We have invented many technologies without fully grasping the extent of harm they can cause (look at fossils, fiat markets etc) so there's most definitely nothing wrong with caution before adopting a new technology, particularly if it is capable of relative autonomy and can impact the real world and its systems without a fail-safe.

I also think it's quite interesting that the supposed "non-religious" people know so much about religion. :unsure: Now if such people wanted to really understand what most "Christians" miss when they read the good book, then they should simply read it as an "instruction manual to colonise earth". :eek::alien:?? With that insight it makes a lot more sense, rather than the fluffy stuff that is pedalled by popular beleif.

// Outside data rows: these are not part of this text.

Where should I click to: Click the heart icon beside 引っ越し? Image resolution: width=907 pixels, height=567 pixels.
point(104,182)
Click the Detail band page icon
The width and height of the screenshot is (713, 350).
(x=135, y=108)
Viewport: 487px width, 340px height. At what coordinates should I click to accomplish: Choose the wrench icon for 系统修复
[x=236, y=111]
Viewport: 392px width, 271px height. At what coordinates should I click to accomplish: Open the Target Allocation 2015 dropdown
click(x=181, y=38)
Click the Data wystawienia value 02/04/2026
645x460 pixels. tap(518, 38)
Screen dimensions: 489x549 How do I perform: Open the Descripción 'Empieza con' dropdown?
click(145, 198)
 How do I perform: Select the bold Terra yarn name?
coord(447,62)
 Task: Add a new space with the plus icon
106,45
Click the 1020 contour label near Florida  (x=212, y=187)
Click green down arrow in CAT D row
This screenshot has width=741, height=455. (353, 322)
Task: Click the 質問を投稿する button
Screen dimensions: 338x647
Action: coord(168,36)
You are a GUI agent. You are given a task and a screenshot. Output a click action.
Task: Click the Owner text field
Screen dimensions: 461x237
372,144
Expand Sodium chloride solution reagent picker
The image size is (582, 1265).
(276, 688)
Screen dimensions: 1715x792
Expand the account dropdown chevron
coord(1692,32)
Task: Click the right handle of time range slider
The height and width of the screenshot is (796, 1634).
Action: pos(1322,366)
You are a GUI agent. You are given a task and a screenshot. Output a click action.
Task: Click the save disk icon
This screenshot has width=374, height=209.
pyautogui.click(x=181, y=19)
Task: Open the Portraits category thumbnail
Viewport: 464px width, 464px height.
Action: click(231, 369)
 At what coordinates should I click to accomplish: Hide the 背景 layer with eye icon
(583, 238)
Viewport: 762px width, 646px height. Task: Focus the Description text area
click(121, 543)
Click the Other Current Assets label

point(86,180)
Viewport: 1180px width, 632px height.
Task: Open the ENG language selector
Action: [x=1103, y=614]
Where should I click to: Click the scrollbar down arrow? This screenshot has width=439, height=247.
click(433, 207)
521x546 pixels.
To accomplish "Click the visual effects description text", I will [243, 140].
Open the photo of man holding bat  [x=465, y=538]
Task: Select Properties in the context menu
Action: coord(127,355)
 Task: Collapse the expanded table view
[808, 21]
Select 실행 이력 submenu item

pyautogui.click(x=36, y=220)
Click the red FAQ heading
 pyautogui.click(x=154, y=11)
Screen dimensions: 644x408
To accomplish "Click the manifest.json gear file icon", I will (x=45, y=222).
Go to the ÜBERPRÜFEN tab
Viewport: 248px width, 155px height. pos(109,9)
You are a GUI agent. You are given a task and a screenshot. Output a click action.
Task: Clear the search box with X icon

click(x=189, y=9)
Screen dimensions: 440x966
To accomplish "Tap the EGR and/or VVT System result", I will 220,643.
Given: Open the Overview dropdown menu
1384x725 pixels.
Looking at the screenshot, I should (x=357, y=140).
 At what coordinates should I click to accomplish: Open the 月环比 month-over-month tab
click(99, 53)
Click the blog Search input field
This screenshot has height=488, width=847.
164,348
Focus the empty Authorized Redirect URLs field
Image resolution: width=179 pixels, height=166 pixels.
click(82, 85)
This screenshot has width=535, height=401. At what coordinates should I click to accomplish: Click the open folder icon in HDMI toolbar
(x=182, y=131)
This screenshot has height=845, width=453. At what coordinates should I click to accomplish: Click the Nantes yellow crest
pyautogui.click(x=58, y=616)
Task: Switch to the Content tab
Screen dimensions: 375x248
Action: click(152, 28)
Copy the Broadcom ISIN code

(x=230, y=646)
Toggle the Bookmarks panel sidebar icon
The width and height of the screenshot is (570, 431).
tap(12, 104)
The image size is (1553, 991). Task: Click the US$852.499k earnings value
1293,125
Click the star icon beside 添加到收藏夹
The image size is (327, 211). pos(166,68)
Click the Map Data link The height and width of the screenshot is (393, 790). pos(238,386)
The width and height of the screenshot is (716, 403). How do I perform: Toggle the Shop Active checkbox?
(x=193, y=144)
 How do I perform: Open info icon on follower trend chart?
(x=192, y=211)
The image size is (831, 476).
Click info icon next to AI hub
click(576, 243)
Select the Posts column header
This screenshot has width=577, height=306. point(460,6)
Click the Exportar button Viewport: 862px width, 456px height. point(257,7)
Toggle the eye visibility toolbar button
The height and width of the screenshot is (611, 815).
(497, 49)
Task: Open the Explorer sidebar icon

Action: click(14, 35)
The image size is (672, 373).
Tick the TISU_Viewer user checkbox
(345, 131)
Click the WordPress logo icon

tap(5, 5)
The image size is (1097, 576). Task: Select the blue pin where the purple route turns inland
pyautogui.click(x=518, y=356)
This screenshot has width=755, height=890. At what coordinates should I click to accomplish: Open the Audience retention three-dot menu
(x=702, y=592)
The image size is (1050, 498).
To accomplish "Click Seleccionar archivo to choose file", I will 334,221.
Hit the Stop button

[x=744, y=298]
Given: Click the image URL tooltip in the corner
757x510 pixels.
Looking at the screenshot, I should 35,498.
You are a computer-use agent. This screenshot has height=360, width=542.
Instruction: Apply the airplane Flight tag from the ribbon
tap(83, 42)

In regards to technology vs religion, I don't always see this being the case, in fact many important scientists were deeply religious, like Newton who wrote more religious texts than he did scientific. I'm yet to determine which texts had greater impact. Maybe there's something to being naturally curious that searching for meaning beyond one's own navel, leads to greater insight into the universe than if done purely on academic achievement, where perspective is colluded from the outset to conform?

Innovation requires one to step out of the comfort zone, but we should always remain fully aware of where the danger zone starts.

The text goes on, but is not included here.